Saturday, December 13, 2008
You may want to mark your calendars for next June's AALS Workshop on Transactional Law, June 10-12, in scenic Long Beach, California. If you go, keep your eyes open for flying buses and '67 Shelby GTs. (Both scenes are set in or entering Long Beach; and yes, the dialogue in the second one is in Español.) The workshop is part of the AALS Mid-Year Meeting. Program details are not yet available on the AALS web site. However, the November AALS News provides the following description, as well as a list of topic and speakers and registration information that you can access by clicking this link.
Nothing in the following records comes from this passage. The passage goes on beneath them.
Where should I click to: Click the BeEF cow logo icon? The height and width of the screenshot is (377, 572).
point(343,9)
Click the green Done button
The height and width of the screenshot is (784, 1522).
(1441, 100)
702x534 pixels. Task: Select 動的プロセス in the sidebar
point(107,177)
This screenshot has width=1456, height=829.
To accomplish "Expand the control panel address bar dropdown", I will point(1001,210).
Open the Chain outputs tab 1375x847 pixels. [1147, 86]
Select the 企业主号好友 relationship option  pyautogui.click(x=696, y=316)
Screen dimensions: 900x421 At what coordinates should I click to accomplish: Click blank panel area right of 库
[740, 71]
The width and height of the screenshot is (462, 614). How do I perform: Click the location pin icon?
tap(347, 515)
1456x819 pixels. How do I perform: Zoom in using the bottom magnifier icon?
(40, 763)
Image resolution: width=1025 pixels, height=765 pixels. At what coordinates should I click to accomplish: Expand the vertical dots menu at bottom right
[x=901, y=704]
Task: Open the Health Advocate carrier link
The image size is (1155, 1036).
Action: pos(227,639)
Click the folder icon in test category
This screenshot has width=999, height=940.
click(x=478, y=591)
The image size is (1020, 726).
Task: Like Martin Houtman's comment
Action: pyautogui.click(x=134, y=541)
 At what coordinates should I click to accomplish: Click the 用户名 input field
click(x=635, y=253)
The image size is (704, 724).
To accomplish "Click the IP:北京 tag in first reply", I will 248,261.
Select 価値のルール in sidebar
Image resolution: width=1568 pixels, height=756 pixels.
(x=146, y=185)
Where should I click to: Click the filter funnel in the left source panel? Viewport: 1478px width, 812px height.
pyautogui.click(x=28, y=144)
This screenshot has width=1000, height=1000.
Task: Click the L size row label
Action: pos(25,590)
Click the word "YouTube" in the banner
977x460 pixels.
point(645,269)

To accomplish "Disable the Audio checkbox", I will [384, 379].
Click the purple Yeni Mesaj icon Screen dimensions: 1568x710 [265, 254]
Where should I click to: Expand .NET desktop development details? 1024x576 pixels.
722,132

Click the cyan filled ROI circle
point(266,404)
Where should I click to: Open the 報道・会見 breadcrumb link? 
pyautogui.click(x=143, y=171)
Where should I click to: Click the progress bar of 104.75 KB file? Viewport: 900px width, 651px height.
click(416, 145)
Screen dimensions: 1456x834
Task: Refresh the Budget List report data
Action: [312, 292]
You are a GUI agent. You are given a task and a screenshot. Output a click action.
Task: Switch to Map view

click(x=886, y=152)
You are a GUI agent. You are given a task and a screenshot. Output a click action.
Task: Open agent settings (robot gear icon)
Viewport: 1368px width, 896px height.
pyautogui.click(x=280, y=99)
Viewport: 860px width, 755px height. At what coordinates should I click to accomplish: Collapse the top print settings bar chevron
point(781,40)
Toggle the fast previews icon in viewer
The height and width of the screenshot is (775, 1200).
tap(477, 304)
“Transactional law” refers to the various substantive legal rules that influence or constrain planning, negotiating, and document drafting in connection with business transactions, as well as the “law of the deal” (i.e., the negotiated contracts) produced by the parties to those transactions. Traditionally, the law school curriculum has emphasized litigation over transactional law. However, many modern lawyers serve corporate clients, and a significant percentage of lawyers engage in some form of transactional practice. Hence, law schools must place greater emphasis on training law students to be transactional lawyers, and should support law faculty engaged in scholarship focused on transactional law. To this end, in 1994, the AALS held a workshop on the transactional approach to law, which sparked experimentation and innovation in teaching and scholarship related to transactional law. Since that time, there have been significant developments in transactional law. This Workshop not only will take stock of those developments, but also will enable participants to gain some in-depth perspective regarding the relative benefits and drawbacks of those developments.
Law schools have attempted to respond to the demand for increased transactional training in a variety of ways, from integrating transactional law into traditional law school courses to developing stand alone “Deals” or “Business Planning” courses. A number of law schools have developed innovative programs in transactional law. This Workshop will enable participants to discuss specific methods of teaching transactional skills with an eye towards ferreting out best practices. Should professors interested in teaching transactional law focus on substantive law, “transactional skills,” (i.e., planning, negotiating, and drafting), economic or other theories of business transactions, or all of the above? Should transactional skills be taught in separate courses or integrated into substantive courses? If taught in separate courses, should such courses be part of the first-year curriculum, integrated throughout the three years, or focused on the upper-level curriculum? How do you modify or supplement the traditional case method to teach students useful transactional skills? The Workshop also will explore the challenges and benefits that arise for those who write or would like to write transactional scholarship. And as initial matter, the Workshop will address how best to define “transactional scholarship” in a way that accurately captures the potential breadth and depth of transactional law, and how transactional scholarship differs from traditional legal scholarship.
The Workshop also will explore best practices for writing scholarship in this area, including methodologies for researching the legal, financial and practical effects of various corporate transactions. The Workshop will feature concurrent works-in-progress sessions, enabling participants to exchange ideas and insights regarding new scholarship related to transactional law.
One important goal of the Workshop is to bring together faculty from different doctrinal areas of law, including faculty who teach in the clinical setting. Transactional law touches many substantive areas of law, and it is closely identified with bankruptcy, business associations, contracts, commercial law, intellectual property, labor and employment law, securities regulation, and taxation. The Workshop will provide a unique opportunity for faculty members to make connections between their primary fields and transactional law, and thus should appeal to a broad spectrum of scholars and teachers.